"Let books be your dining table, / And you shall be full of delights. / Let them be your
mattress,/
And you shall sleep restful nights" (St. Ephraim the Syrian).


Monday, May 30, 2022

Relishing Rather than Rubbishing Byzance avant Byzance

The older I get the more I realize that too much Christian hagiography, and more generally treatment of pre-Christian history, in whatever context, traffics in tendentiousness and gives much evidence of focusing on chosen traumas and chosen glories, to use Vamik Volkan's invaluable language. Too often Christian renderings of history likes to posit a sharp before-and-after break, rubbishing everything before a designated date as "pagan" or "heathen" and portraying the coming of Christianity as unmitigated "enlightenment."

A forthcoming book rather complicates such tales and dynamics: Between the Pagan Past and Christian Present in Byzantine Visual Culture: Statues in Constantinople, 4th-13th Centuries CE by Paroma Chatterjee  (Cambridge University Press, 2022, 350pp.)

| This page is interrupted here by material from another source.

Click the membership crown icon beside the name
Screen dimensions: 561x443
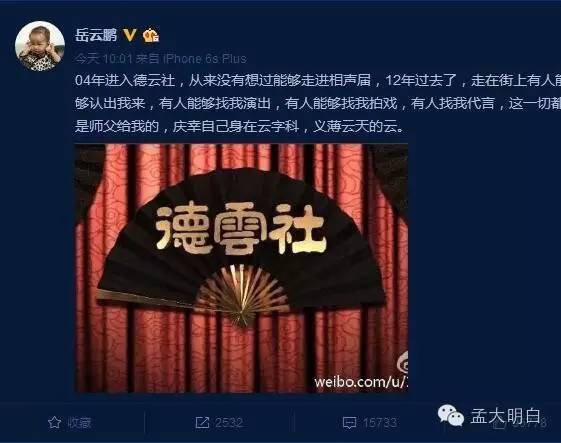tap(151, 35)
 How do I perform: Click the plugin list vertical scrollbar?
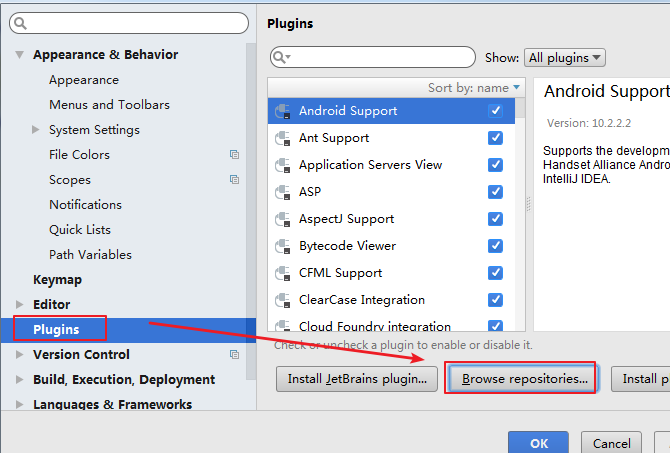tap(520, 214)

About this book the publisher tells us this:

Up to its pillage by the Crusaders in 1204, Constantinople teemed with magnificent statues of emperors, pagan gods, and mythical beasts. Yet the significance of this wealth of public sculpture has hardly been acknowledged beyond late antiquity. In this book, Paroma Chatterjee offers a new perspective on the topic, arguing that pagan statues were an integral part of Byzantine visual culture. Examining the evidence in patriographies, chronicles, novels, and epigrams, she demonstrates that the statues were admired for three specific qualities - longevity, mimesis, and prophecy; attributes that rendered them outside of imperial control and endowed them with an enduring charisma sometimes rivaling that of holy icons. Chatterjee's  interpretations refine our conceptions of imperial imagery, the Hippodrome, the Macedonian Renaissance, a corpus of secular objects, and Orthodox icons. Her book offers novel insights into Iconoclasm and proposes a more truncated trajectory of the holy icon in medieval Orthodoxy than has been previously acknowledged.

Friday, May 27, 2022

Byzantine Art and Architecture

I have to think that one trick of maintaining a profitable press in these days is to slap the word "Byzantine" on something. Books with that in their title always seem to sell well, and there is no shortage in books so titled, which steadily appear in bunches year after year. 

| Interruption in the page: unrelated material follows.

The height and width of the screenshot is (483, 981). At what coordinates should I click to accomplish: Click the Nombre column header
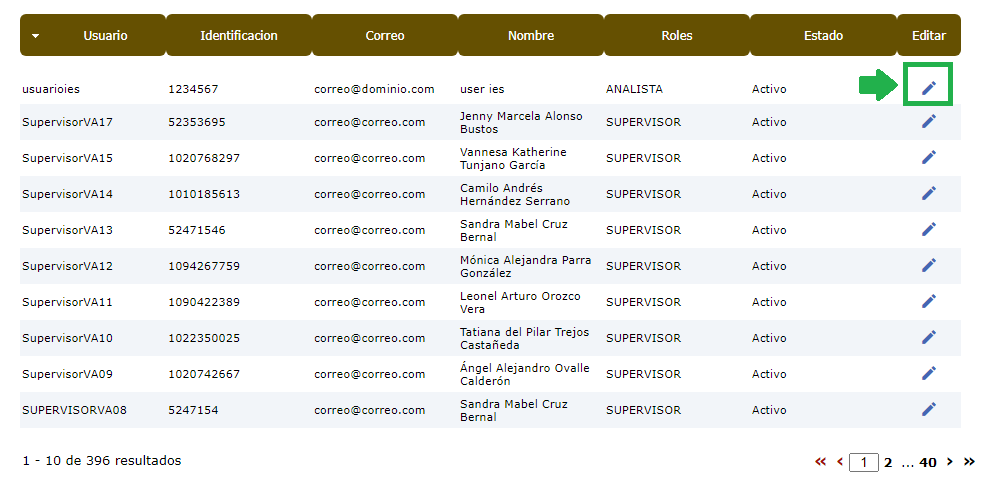[530, 35]
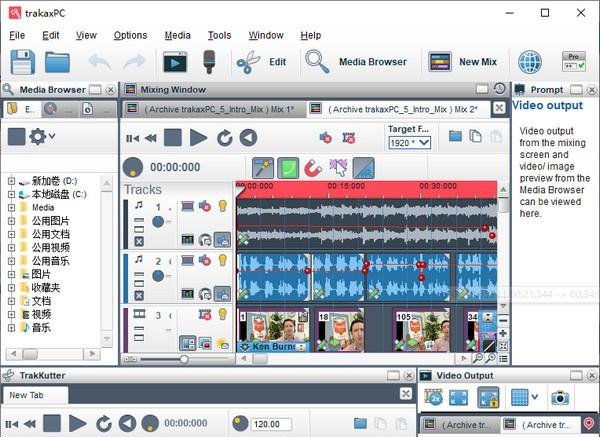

Along comes another international scholarly collection with some very prominent scholars in it whose names will be familiar to readers of this blog if they reward themselves with a copy of The Oxford Handbook of Byzantine Art and Architecture, ed. Ellen C. Schwartz (Oxford UP, Dec. 2021), 784pp. 

About this impressive collection the publisher tells us this:

Byzantine art has been an underappreciated field, often treated as an adjunct to the arts of the medieval West, if considered at all. In illustrating the richness and diversity of art in the Byzantine world, this handbook will help establish the subject as a distinct field worthy of serious inquiry.

Essays consider Byzantine art as art made in the eastern Mediterranean world, including the Balkans, Russia, the Near East and north Africa, between the years 330 and 1453. Much of this art was made for religious purposes, created to enhance and beautify the Orthodox liturgy and worship space, as well as to serve in a royal or domestic context. Discussions in this volume will consider both aspects of this artistic creation, across a wide swath of geography and a long span of time.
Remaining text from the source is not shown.